BEGIN Exercise material

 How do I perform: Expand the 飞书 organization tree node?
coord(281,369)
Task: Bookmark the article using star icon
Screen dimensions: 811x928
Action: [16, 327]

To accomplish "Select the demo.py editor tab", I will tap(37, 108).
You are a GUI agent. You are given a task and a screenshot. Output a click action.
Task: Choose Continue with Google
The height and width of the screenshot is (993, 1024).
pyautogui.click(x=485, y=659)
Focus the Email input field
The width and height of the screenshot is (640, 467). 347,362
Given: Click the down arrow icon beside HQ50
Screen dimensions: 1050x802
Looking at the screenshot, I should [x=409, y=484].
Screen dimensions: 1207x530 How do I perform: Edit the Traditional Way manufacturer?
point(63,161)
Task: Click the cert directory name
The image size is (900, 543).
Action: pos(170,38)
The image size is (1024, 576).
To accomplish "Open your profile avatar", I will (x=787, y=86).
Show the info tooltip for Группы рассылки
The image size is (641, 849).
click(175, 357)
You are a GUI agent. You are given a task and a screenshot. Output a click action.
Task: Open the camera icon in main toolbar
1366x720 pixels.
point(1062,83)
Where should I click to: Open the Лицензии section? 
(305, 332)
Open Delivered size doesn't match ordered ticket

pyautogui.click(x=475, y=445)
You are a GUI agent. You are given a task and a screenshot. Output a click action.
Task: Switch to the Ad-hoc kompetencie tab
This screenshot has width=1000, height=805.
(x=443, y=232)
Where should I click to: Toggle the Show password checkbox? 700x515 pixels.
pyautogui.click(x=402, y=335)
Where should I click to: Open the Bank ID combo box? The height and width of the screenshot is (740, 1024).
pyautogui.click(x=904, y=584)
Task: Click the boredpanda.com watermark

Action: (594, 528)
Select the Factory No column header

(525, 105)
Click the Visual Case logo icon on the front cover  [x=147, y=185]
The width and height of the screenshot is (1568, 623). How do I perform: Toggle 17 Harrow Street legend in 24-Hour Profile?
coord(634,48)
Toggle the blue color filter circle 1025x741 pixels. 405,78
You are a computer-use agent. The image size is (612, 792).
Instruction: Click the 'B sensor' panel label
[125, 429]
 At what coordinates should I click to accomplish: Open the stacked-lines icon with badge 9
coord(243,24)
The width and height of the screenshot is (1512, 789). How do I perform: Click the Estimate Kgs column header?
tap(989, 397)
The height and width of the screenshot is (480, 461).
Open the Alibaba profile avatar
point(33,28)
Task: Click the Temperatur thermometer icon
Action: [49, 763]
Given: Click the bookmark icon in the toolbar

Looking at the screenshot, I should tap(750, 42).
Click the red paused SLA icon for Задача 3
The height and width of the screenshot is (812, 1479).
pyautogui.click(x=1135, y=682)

END Exercise material

*What the exercise asks*
Look through the data above and report every line in which "will" appears.

*Finished task*
To accomplish "Select the demo.py editor tab", I will tap(37, 108).
To accomplish "Open your profile avatar", I will (x=787, y=86).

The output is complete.